The Smithsonian magazine is excellent in what it has apparently decided to be its mission.  A means to that mission is the straightforward belief in spontaneous evolution.  It simply follows the emerging patterns of science as guided by the natural law of evolution that began at-large acceptance with the scriptures of Darwin.  Like all assumptions the bodies of material emerging from those who believe in them follow a literary pattern that either does not assume vital error in it, or that if carried through to the end it will be found as not having competition.  All this appears to help us to move along with greater efficiency because we are not held up by presenting caveats, doubts, exceptions and the like in getting to our point.  When a story is told covering the variants there is an underlying feeling that it is interesting (as history), and may be an illustration of human problem-solving.  This is supposed to carry the mystery (unknowns) of the conclusions. In the Smithsonian issue for January 2015 the story of the disappearance of Amelia Earhart is told.  Five or six theories of what happened to her, the navigator, and the airplane have circulated widely since the 1937 event.  I remember it well, and have reviewed various theories of what happened.  Some of the stories become somewhat bizarre.  Persons who believe strongly in scientific methods and orderly search of information hold theories different from each other, and believe their evidence proves or leans in the direction of their theories.  Here the author reports what is available, but in the end the problem is not solved, the fortunes spent on searching for clues, and the ongoing of the expensive ventures to find the plane seem bizarre given the projects needing attention that would contribute much more to the benefit of mankind.  Some persons might make fun of Christians interested in the story of Ruth or Esther, in the Bible, stories carrying meaning to life context, but devote years of trying to find Earhart’s airplane and two skeletons.  The only purpose is to provide evidence of what amounts to an interest in a rather moot point.

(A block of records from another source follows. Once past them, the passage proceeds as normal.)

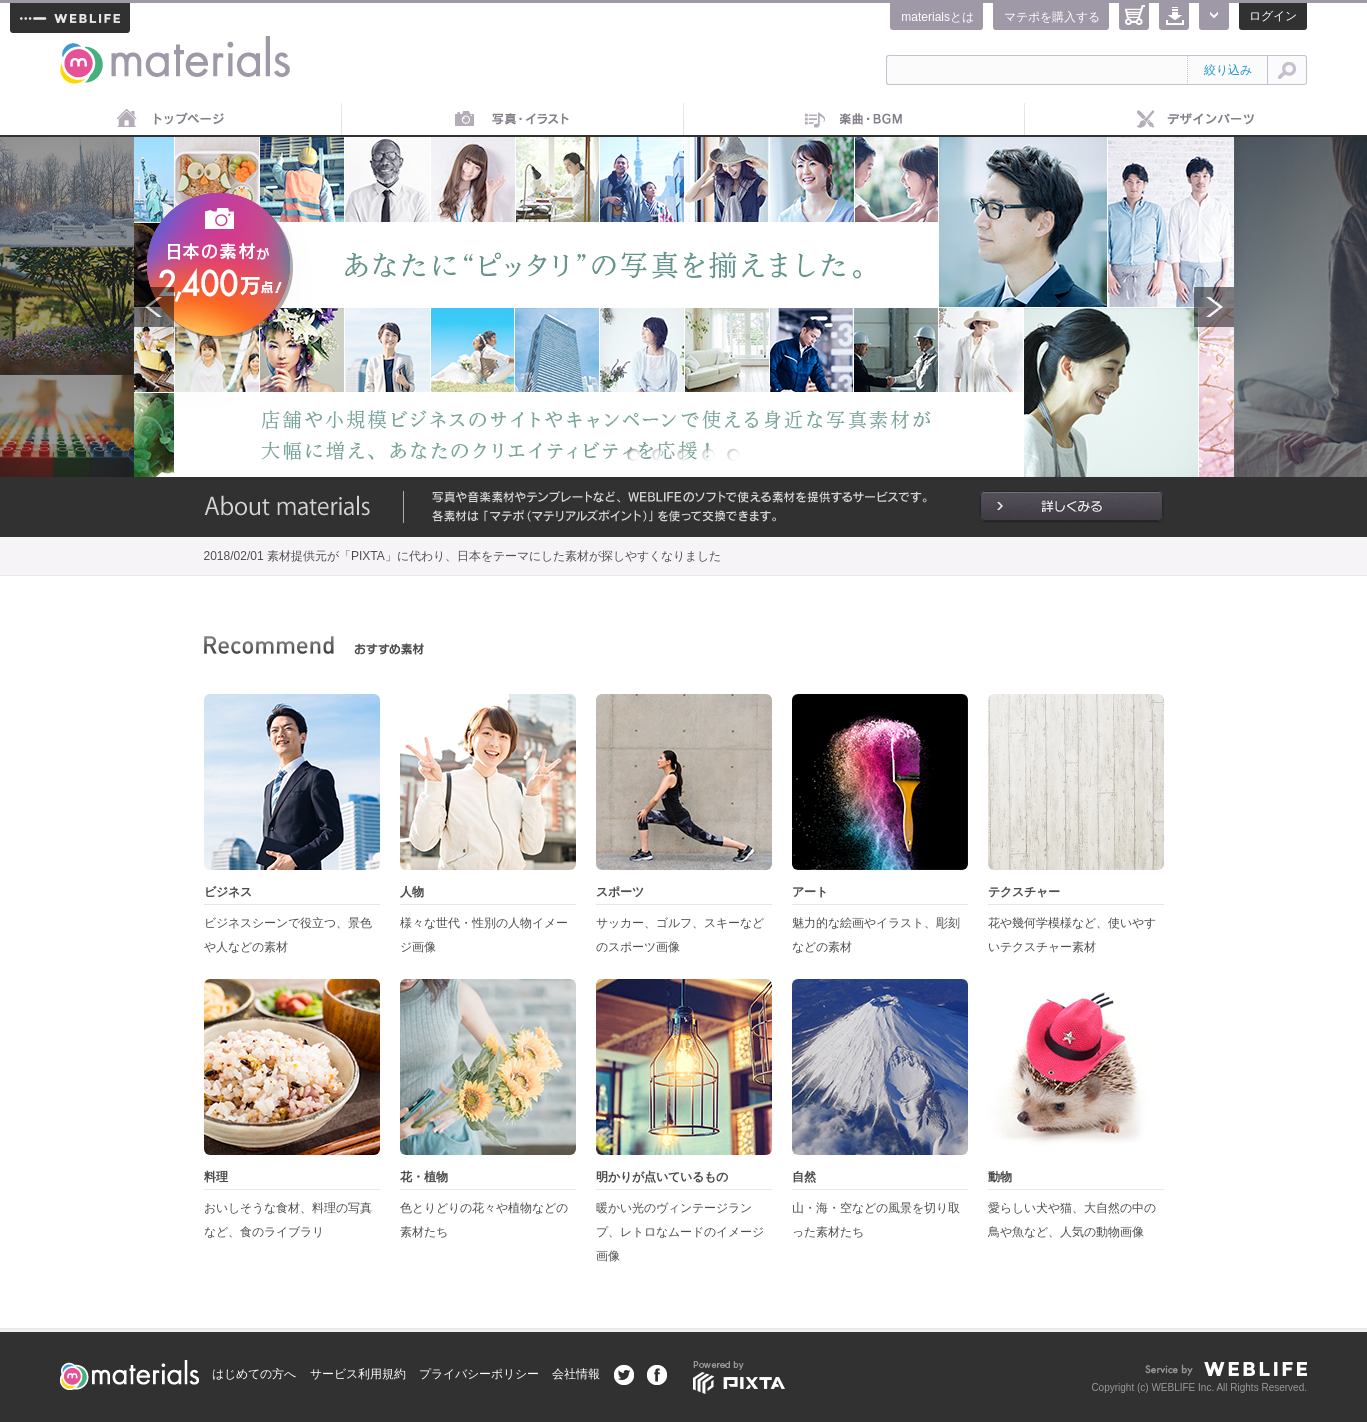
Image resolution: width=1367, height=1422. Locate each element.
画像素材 (513, 120)
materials (82, 47)
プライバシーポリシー (479, 1374)
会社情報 (576, 1374)
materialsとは (937, 17)
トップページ (171, 120)
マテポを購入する (1052, 17)
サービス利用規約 (358, 1374)
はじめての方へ (254, 1374)
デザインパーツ (1196, 120)
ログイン (1273, 16)
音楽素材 (855, 120)
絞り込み (1228, 70)
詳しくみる (1071, 507)
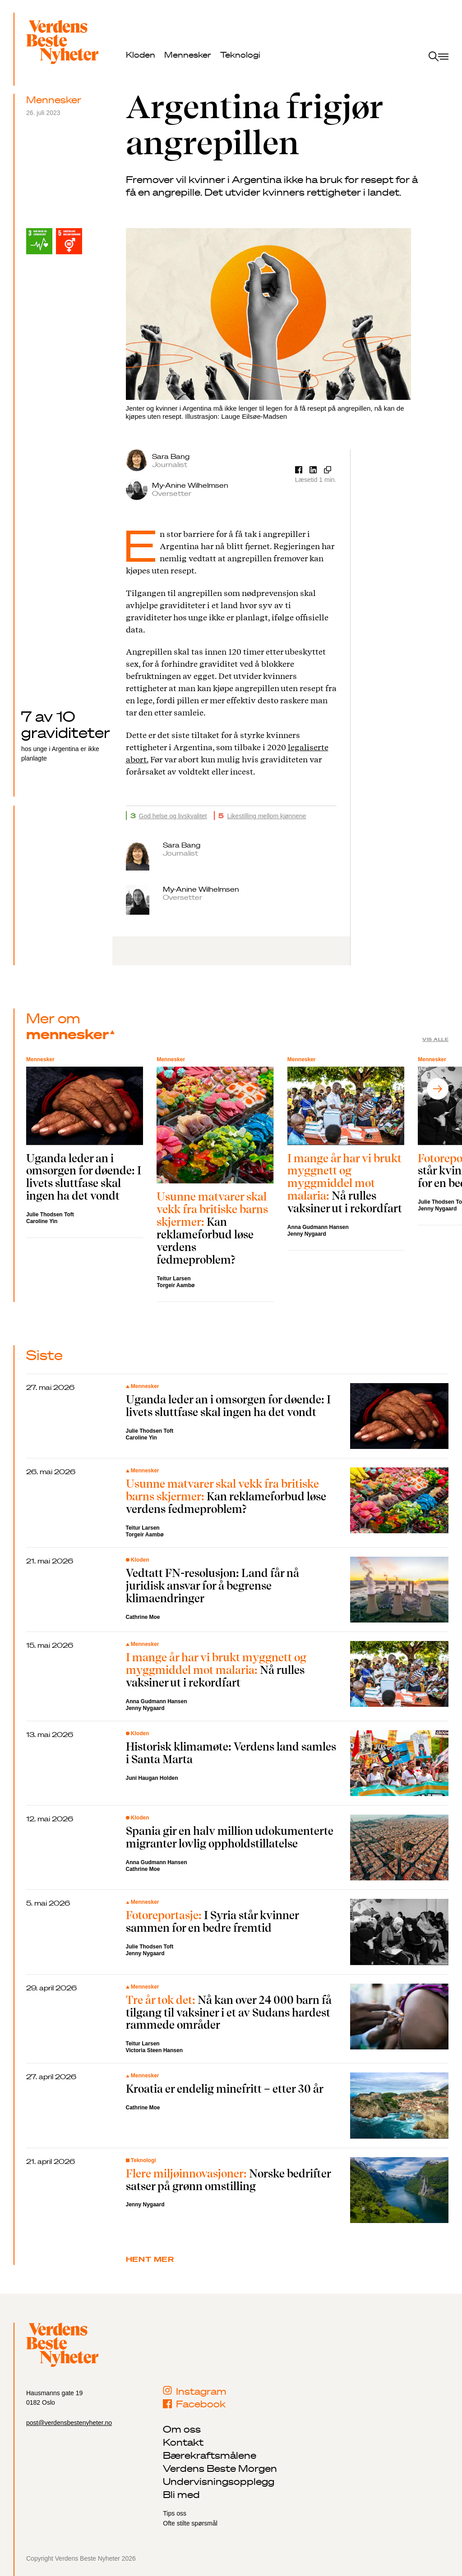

Another story in the Smithsonian issue relates to String Theory.  It is well written by Brian Greene who makes some of the theory understandable for many relating to evolution and mathematics. Greene has given much of his life to the theory – inadequate evidence, extension of space/time, other universes, addition of another dimension than up/down, backward/forward and right/left – and, so the story proceeds.  I wonder why entrancing science is seen by some as violation of faith in God, or cause to doubt God.  Indeed, it can humble persons of faith to wrestle with competing theories that omit faith in God.  Freedom permits it.